En una fuente de horno ponemos las piernas de cabrito y las chalotas peladas. Echamos un buen chorro de aceite de oliva, sal, pimienta y el vasito de moscatel. Asamos en el horno durante dos horas a 150°. Si es necesario, añadimos un poco de agua. Asamos otros 30 minutos a 180°. Sacamos la carne, la deshuesamos y la desmenuzamos bien.
Aderezamos la carne desmenuzada con las chalotas asadas, la hierbabuena, el yogur de cabra, una cucharadita de pimentón, una cucharada de miel y el jugo del propio asado y la mezclamos bien.

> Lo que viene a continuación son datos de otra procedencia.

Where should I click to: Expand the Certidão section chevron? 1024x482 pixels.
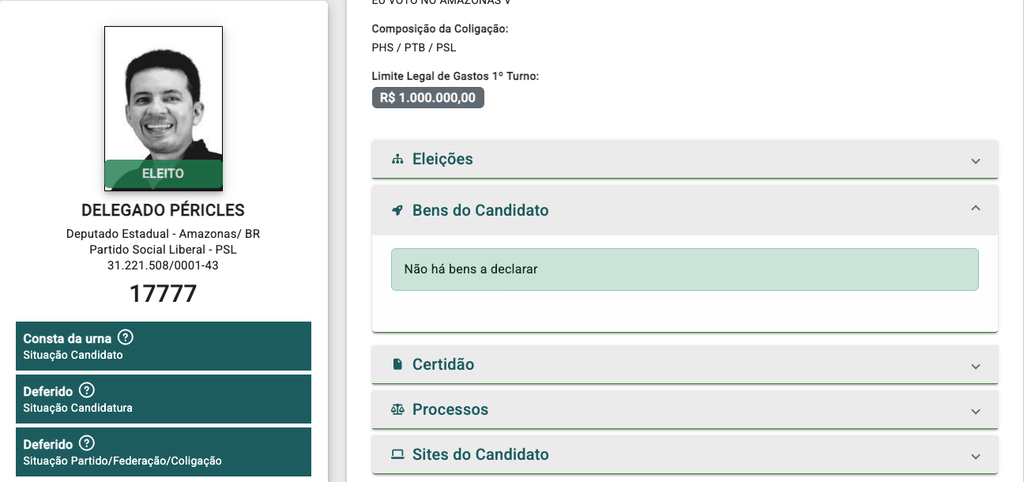click(976, 366)
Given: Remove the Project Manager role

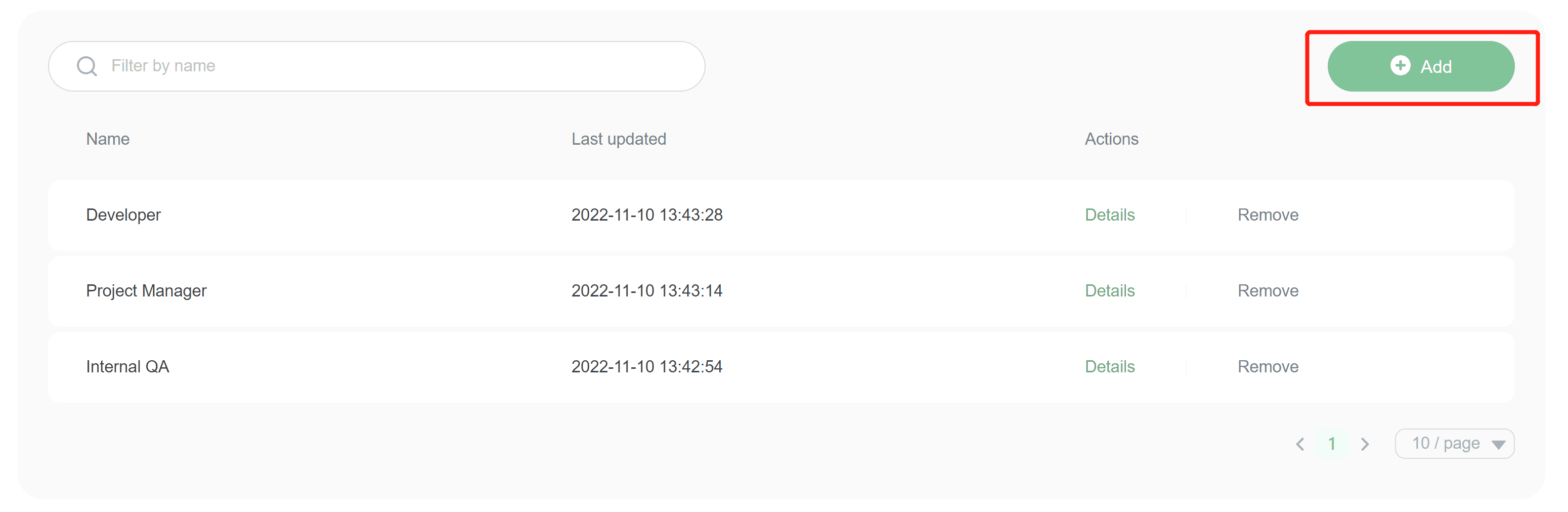Looking at the screenshot, I should click(x=1268, y=291).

La carne de cabrito es una de las preferidas del gran público, no sólo por su increíble sabor y suavidad, sino por sus múltiples beneficios para nuestro cuerpo. Entre ellos destaca por ser una fuente natural de hierro, zinc y vitaminas del grupo B; por ser baja en grasas y calorías; o por ser rica en proteínas de calidad. Por su parte, el brioche es un pan del que tenemos constancia en su Francia natal desde el siglo XV. Se trata de un pan que en un principio estaba destinado a la nobleza debido a que estaba enriquecido con una gran cantidad de huevos y mantequilla, lo que lo hacía muy costoso para el pueblo llano. Sin embargo, con el paso del tiempo este pan se hizo célebre en todo el país hasta llegar a convertirse en un alimento de consumo habitual. El origen de su nombre proviene del término normando “brier”, que se traduce como aplastar o amasar. Su sabor entre dulce y salado lo hace ideal para usarse para sándwiches, hamburguesas o para bocadillos como el que te mostramos en esta receta.
Montamos el brioche con un poco de mostaza, pepino cortado en láminas, la carne que hemos aderezado y mezclado, pepinillo agridulce y cebolla morada en juliana.